Appeal and Error; Schools and Education--mootness--school suspension
Respondent board of education's appeal from the trial court's order reversing the board's
imposition of a long-term suspension of petitioner from high school for drug possession is
dismissed as moot, because: (1) petitioner's suspension was for the remainder of the 2002-2003
school year and that school year has now ended; (2) even if the Court of Appeals were to reverse
the decision of the court, the board would have no authority to resuspend petitioner when
N.C.G.S. § 115C-391(c) provides that schools in our state are authorized to suspend students for
periods of times in excess of ten school days not exceeding the time remaining in the school
year; and (3) respondent failed to show an exception to the mootness doctrine when the issues
concern evidence particular to this case and are thus not capable of repetition.
Staton, Perkinson, Doster, Post & Silverman, by Norman C.
Post, for petitioner-appellees.
Love & Love, P.A., by Jimmy L. Love, Sr., for respondent-
appellant.
HUDSON, Judge.
On 18 October 2002, superintendent Dr. Barry L. Aycock (Dr.

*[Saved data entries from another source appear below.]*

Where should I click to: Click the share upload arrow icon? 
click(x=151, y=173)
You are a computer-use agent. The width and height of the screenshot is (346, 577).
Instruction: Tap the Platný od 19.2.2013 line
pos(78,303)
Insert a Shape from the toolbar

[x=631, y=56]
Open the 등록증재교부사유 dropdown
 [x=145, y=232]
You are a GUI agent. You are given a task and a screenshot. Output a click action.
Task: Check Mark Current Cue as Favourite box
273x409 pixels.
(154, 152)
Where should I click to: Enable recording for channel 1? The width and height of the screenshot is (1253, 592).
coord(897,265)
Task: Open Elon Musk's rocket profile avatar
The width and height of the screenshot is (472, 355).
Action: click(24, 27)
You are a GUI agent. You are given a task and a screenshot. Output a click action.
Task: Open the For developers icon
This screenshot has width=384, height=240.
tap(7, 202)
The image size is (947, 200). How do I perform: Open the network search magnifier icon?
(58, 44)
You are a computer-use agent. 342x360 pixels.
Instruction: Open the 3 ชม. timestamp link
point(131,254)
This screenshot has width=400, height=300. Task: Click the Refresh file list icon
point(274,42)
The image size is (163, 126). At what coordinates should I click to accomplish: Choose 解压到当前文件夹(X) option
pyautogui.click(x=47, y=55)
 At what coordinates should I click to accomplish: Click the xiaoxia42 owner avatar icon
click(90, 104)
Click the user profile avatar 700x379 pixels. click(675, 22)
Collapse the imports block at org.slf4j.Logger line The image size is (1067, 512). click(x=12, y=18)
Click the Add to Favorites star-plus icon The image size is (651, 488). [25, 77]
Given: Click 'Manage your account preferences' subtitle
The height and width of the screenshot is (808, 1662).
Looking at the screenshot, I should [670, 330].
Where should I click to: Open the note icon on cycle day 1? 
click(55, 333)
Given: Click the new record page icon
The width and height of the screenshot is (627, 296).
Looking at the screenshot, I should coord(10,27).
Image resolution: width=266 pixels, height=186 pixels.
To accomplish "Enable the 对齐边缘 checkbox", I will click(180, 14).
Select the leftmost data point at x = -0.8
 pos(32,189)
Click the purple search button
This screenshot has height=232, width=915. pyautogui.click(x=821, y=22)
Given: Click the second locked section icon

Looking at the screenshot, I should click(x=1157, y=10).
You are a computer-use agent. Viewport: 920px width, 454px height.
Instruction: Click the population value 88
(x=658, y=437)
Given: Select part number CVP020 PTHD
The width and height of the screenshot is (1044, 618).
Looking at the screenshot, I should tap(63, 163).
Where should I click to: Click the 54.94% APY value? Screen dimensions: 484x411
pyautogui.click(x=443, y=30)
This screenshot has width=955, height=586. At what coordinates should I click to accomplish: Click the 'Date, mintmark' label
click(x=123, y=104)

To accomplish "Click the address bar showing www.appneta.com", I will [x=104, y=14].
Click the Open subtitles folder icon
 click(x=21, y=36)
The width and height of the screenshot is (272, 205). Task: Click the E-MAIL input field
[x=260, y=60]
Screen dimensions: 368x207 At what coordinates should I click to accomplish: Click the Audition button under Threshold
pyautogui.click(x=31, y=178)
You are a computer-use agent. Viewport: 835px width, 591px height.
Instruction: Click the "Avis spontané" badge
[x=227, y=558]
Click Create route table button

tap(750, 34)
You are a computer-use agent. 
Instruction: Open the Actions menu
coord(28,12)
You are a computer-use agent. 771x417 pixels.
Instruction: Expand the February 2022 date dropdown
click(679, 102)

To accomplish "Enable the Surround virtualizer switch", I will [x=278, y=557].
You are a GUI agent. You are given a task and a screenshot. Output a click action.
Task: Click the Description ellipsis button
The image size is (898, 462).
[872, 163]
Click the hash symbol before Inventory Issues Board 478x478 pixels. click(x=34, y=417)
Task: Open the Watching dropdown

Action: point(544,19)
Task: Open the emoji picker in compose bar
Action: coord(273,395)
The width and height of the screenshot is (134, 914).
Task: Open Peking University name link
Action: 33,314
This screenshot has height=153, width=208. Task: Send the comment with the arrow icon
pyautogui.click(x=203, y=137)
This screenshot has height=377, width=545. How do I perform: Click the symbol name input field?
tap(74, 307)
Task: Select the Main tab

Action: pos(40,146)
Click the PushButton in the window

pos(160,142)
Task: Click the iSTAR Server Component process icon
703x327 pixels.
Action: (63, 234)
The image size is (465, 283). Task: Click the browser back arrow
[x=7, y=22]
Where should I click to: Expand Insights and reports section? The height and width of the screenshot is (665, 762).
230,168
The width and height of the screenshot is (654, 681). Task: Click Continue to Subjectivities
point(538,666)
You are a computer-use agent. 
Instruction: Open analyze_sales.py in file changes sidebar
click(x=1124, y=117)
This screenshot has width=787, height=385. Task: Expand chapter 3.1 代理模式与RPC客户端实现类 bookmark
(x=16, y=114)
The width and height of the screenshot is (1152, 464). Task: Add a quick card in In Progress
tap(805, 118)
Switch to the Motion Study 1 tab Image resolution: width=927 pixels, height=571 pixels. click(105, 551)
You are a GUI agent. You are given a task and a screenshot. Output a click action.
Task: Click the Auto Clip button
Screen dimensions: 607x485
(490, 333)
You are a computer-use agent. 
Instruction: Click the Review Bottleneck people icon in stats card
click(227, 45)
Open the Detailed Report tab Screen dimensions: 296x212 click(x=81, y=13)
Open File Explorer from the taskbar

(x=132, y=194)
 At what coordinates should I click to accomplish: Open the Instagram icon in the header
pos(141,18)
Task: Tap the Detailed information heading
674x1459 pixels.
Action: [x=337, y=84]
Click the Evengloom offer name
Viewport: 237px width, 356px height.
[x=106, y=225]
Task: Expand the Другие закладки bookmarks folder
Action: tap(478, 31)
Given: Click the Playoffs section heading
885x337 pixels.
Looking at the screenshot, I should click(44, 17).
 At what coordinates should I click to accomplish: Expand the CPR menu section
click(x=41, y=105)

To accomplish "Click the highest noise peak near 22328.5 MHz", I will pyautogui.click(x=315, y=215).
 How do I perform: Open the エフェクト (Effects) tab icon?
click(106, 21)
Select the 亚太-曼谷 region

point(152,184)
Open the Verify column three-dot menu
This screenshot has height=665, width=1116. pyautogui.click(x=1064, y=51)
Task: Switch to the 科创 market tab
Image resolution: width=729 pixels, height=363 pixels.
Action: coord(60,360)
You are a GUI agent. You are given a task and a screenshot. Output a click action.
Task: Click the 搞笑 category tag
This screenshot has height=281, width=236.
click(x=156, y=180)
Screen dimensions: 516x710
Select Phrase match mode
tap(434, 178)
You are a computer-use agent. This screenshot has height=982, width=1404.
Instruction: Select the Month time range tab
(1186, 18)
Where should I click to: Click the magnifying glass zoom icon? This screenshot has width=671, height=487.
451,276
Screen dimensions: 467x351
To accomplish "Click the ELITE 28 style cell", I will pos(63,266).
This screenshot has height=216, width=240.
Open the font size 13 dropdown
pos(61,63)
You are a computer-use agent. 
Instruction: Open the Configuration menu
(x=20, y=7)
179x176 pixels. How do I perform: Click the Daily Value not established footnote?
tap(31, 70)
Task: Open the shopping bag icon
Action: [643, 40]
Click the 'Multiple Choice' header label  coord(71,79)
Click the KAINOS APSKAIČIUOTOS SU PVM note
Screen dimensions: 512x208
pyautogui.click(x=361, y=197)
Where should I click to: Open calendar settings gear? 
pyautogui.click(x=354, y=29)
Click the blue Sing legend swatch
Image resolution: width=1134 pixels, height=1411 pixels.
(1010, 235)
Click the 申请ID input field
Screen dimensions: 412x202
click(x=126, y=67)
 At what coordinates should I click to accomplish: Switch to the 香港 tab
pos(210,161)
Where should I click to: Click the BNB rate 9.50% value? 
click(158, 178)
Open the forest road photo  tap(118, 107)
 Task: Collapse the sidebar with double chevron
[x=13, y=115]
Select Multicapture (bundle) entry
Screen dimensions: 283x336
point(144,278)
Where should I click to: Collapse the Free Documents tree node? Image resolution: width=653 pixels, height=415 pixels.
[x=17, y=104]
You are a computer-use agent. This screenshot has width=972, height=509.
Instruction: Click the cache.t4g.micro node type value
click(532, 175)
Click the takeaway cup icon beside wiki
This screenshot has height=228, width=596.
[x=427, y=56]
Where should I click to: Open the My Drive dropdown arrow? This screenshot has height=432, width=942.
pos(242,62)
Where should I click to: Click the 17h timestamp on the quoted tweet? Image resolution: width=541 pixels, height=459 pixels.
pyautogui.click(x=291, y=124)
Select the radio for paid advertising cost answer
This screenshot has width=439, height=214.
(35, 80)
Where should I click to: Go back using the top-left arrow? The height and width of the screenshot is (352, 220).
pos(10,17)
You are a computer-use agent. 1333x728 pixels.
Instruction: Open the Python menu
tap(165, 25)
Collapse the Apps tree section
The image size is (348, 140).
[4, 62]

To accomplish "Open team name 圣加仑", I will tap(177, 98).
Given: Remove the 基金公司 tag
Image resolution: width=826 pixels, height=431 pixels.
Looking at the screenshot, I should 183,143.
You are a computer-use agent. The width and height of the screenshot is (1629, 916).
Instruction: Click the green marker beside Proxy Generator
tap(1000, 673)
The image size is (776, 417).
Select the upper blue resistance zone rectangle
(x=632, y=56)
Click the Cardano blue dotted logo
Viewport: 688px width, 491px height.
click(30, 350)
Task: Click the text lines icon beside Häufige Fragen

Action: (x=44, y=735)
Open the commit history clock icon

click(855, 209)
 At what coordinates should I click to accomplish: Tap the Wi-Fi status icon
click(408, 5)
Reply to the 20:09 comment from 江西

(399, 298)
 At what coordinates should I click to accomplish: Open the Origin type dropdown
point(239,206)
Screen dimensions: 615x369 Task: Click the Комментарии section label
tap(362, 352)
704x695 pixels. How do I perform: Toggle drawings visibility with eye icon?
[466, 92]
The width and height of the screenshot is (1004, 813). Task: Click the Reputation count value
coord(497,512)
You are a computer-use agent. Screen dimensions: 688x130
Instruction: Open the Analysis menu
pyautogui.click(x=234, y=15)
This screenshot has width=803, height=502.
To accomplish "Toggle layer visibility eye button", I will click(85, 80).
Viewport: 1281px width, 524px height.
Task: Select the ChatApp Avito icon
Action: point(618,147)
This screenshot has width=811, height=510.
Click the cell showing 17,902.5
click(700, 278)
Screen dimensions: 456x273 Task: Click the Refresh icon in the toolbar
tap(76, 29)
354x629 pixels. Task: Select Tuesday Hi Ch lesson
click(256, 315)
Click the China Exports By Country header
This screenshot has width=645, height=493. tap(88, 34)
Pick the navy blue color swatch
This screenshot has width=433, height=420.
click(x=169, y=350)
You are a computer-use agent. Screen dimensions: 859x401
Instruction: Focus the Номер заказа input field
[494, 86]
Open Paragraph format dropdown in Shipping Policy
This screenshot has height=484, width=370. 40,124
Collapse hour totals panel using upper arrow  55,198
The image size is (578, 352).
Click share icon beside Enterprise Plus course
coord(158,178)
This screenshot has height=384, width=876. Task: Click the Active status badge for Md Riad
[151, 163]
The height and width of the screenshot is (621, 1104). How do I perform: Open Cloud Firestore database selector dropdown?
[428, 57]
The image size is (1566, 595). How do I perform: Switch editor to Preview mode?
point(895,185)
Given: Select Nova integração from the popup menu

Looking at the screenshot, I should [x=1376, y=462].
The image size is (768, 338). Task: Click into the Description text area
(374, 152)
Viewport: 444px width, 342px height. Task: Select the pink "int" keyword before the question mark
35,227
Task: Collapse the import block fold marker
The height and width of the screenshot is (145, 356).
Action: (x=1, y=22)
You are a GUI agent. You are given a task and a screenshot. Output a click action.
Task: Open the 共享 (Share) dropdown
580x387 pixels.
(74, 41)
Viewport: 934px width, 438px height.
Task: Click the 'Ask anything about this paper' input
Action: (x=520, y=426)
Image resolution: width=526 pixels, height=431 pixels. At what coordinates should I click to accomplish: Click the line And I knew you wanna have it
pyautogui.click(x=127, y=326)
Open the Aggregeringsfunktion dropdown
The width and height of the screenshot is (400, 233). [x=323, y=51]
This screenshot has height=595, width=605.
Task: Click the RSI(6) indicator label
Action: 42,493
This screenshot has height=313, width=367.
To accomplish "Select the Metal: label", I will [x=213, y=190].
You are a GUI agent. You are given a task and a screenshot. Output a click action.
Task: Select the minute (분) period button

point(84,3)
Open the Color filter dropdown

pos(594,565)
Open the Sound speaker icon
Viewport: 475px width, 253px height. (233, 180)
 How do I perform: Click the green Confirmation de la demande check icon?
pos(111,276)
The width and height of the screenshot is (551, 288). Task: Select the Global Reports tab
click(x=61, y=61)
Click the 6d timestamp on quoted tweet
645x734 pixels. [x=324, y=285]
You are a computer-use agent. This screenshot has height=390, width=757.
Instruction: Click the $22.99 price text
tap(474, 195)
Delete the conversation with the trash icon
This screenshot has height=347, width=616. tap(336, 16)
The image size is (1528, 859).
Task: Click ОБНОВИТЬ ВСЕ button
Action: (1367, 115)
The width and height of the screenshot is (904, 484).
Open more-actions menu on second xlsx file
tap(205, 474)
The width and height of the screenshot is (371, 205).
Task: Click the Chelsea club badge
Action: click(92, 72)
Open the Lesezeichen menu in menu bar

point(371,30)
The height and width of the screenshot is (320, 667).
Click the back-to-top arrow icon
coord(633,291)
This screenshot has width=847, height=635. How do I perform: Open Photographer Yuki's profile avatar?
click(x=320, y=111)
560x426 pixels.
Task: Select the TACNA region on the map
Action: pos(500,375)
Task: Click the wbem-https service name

Aycock) suspended petitioner J.S.W. from Lee County Senior High
School for the remainder of the 2002-2003 school year. On 25
November 2002, respondent Lee County Board of Education (the
Board) affirmed the superintendent's decision to impose a long-
term suspension. Petitioners filed a petition for judicial review,
and on 17 July 2003, Superior Court Judge Ripley E. Rand entered an
order reversing the order of the Board and remanding the matter tothe Board for further action. The Board appeals. For the reasons
discussed below, we dismiss this appeal as moot.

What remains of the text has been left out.